1.06.2014

The Transparent Commercial Photography Blog.


By the lore of the web I have done everything wrong with this blog. The articles are too long. The articles are too personal and the articles don't have, as their raison d'ĂȘtre, the motive of constantly pushing product and making money. Sure, I put in ads for things at Amazon from time to time but I've long since given up really trying to push sales of my five books. And my attempts at "selling" are abysmal.  Besides, the blueprint for financial success from affiliate advertising calls for three "gushy" articles about brand new gear for every one article about the actual art, or existence within the art of photography. It's sad to think that my core readers might not come here if I did follow the formula but they'd be replaced with legions of boring, linear thinkers like those that argue, ad nauseum, about aperture equivalence or shutter shock

I think photography blogs have more or less run their course. For every blogger who really understands the gear, like Ming Thein or Michael Reichmann,  there are legions of hobbyists who take duffle bags full of crappy images, review every camera that comes down the pike and fall madly in love with each of them. Every single one. Ming and Michael are leveraging their experience while almost everyone else is flexing their marketing muscles.

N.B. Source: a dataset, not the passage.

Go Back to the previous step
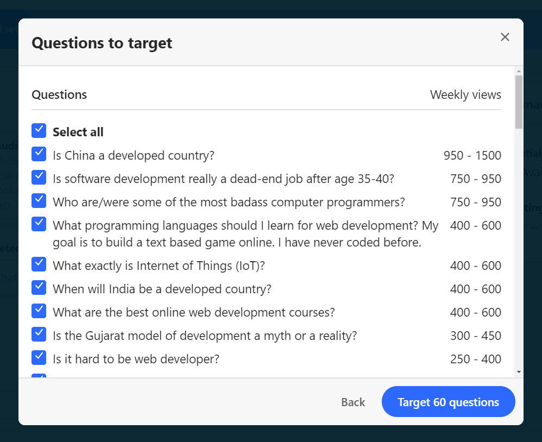 353,402
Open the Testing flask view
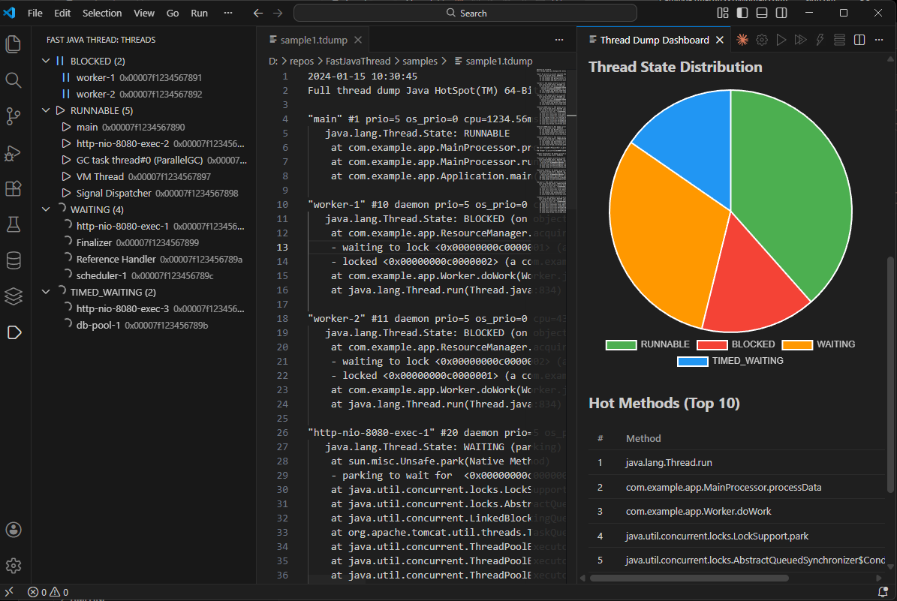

I am also commercially inept (as a blogger) because I have a soft spot for mutts and eccentrics. I love weird cameras like the Pentax K-01 precisely because it is a very functional camera wrapped in weirdness. My friends throng to the Olympus OMD but I am increasingly intrigued by the Panasonic GH3, a truly eccentric entry in the camera race.

What's all this leading to? Just a New Year's resolution.  To wit: I'll continue to write about whatever interests me, on my own schedule and people are welcome along for the ride. If I want to show images of dusty road barriers and construction fences I probably have some reason for doing so that my therapists and I haven't quite figured out yet. Maybe we never will.